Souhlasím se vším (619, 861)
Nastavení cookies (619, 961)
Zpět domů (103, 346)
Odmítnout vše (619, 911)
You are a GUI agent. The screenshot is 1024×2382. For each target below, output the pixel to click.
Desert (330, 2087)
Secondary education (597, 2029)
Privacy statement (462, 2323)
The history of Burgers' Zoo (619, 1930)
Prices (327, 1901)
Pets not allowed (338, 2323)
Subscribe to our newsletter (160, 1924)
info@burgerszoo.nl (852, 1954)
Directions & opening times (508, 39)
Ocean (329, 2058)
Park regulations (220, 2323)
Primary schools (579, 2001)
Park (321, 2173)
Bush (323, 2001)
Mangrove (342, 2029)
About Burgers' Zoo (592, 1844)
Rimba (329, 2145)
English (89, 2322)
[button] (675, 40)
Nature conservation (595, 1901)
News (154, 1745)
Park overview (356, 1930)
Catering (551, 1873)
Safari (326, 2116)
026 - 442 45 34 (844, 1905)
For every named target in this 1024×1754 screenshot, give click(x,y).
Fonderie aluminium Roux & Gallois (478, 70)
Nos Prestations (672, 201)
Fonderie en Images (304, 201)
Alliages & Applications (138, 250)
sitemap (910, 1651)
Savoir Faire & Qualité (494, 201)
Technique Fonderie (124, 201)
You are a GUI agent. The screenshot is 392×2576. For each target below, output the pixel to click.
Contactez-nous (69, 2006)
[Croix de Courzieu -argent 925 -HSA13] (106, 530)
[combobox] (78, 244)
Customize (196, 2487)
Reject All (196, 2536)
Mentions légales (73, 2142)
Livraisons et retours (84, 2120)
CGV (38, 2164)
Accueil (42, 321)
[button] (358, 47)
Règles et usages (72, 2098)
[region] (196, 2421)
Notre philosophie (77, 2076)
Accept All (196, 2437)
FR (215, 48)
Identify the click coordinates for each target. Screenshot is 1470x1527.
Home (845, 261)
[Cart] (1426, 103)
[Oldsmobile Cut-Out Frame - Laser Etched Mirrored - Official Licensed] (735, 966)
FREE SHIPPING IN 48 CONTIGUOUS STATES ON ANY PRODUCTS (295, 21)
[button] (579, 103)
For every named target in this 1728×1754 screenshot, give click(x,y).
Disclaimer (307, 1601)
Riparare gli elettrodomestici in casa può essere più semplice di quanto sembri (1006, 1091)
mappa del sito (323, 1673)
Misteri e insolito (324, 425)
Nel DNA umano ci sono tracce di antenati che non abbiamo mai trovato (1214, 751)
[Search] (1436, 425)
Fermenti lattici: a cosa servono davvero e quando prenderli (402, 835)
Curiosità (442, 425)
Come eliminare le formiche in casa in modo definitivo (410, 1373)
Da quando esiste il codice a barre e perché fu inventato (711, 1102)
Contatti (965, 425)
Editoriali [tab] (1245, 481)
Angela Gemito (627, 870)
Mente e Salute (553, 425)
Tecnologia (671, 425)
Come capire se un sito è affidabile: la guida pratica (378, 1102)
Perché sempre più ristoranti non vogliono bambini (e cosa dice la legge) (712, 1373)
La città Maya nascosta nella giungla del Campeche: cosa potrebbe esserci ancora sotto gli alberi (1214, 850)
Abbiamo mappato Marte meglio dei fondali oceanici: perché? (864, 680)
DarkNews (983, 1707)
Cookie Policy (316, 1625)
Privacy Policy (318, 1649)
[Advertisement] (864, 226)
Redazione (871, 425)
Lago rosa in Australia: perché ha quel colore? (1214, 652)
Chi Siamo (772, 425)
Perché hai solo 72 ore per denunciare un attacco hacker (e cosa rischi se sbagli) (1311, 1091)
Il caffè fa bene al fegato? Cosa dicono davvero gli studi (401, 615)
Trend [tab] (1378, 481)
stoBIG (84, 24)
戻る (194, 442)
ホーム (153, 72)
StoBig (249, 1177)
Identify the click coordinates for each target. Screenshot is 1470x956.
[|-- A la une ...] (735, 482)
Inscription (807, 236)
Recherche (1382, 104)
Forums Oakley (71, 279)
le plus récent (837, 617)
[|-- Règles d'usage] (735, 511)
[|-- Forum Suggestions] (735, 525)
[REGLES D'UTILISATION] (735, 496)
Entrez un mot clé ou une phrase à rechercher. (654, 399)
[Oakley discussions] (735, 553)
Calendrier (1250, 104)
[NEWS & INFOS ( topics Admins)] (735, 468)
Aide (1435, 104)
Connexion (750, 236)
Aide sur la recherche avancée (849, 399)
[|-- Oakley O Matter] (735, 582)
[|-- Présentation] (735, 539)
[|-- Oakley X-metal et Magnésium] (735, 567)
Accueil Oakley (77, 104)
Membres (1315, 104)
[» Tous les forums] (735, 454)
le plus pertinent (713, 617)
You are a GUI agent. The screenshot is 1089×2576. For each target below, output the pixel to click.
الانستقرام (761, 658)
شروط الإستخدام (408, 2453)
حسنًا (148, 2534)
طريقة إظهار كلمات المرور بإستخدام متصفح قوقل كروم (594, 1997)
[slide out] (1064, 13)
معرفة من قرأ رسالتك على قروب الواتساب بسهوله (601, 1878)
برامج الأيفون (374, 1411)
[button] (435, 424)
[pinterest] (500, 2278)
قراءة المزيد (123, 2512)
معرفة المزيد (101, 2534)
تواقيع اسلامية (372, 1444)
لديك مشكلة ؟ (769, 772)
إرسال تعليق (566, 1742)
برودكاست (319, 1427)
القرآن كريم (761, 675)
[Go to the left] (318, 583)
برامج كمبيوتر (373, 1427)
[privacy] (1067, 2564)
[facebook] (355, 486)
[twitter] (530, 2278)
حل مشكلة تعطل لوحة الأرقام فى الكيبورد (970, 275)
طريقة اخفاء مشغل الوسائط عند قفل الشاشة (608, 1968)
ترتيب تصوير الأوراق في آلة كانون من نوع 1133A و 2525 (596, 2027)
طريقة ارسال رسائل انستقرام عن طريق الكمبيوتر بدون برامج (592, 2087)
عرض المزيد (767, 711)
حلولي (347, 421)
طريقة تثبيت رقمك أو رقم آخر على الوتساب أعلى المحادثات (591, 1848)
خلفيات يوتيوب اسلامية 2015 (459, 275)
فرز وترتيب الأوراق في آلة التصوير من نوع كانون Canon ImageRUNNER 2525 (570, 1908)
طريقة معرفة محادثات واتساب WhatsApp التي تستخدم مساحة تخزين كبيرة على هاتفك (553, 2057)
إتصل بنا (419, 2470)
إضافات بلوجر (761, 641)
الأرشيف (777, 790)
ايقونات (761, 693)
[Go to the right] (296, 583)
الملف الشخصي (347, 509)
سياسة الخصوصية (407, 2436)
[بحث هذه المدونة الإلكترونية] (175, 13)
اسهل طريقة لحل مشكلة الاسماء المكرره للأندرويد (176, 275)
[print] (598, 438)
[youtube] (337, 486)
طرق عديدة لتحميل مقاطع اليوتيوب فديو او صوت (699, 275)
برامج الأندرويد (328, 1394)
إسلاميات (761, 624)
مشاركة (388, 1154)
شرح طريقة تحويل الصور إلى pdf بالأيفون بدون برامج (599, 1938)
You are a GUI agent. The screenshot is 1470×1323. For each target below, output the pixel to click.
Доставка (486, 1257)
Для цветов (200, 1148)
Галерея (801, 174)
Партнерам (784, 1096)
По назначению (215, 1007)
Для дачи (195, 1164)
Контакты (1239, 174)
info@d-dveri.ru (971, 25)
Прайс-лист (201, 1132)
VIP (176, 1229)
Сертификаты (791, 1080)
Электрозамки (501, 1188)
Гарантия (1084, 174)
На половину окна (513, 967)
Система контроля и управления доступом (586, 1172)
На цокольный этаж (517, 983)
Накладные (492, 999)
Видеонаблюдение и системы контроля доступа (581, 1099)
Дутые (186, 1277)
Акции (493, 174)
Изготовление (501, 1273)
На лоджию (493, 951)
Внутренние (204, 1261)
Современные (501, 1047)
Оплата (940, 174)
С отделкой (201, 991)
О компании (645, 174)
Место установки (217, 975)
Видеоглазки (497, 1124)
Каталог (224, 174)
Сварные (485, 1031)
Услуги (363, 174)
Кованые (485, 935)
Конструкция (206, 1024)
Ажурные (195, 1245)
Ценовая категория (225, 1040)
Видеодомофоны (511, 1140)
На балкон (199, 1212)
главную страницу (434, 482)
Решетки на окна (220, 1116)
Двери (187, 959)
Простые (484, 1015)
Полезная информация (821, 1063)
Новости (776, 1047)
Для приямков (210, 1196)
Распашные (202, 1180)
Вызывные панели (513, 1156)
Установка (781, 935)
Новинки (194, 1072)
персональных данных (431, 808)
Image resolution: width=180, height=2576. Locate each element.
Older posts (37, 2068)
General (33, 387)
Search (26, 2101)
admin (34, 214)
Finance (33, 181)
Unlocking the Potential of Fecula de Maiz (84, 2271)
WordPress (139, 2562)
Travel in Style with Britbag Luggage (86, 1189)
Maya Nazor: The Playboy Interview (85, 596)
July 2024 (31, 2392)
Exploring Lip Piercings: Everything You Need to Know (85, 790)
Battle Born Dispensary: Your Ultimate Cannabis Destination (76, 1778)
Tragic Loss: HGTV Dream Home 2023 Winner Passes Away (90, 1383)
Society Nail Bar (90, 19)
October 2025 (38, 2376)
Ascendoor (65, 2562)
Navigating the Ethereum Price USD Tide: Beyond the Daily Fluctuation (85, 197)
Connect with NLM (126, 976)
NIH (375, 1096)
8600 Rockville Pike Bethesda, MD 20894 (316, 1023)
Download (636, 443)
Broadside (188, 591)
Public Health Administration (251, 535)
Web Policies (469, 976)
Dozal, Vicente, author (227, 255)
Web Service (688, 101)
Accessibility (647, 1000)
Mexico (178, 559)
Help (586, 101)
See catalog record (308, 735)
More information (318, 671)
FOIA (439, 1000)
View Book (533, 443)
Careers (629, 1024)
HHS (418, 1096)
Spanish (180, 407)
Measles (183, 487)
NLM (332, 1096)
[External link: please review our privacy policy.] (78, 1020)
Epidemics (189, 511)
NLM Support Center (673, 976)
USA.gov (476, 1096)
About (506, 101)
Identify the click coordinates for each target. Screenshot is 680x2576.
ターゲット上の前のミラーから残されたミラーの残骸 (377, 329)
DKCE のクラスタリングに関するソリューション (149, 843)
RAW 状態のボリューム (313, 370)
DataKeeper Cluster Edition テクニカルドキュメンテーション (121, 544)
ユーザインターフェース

------

**What to work on:**
Please give back exactly the lines of this listing beginning at the line with "[slide out] (1064, 13)" and ending with the line with "حل مشكلة تعطل", both included, and nothing else.

**Response area:**
[slide out] (1064, 13)
معرفة من قرأ رسالتك على قروب الواتساب بسهوله (601, 1878)
برامج الأيفون (374, 1411)
[button] (435, 424)
[pinterest] (500, 2278)
قراءة المزيد (123, 2512)
معرفة المزيد (101, 2534)
تواقيع اسلامية (372, 1444)
لديك مشكلة ؟ (769, 772)
إرسال تعليق (566, 1742)
برودكاست (319, 1427)
القرآن كريم (761, 675)
[Go to the left] (318, 583)
برامج كمبيوتر (373, 1427)
[privacy] (1067, 2564)
[facebook] (355, 486)
[twitter] (530, 2278)
حل مشكلة تعطل لوحة الأرقام فى الكيبورد (970, 275)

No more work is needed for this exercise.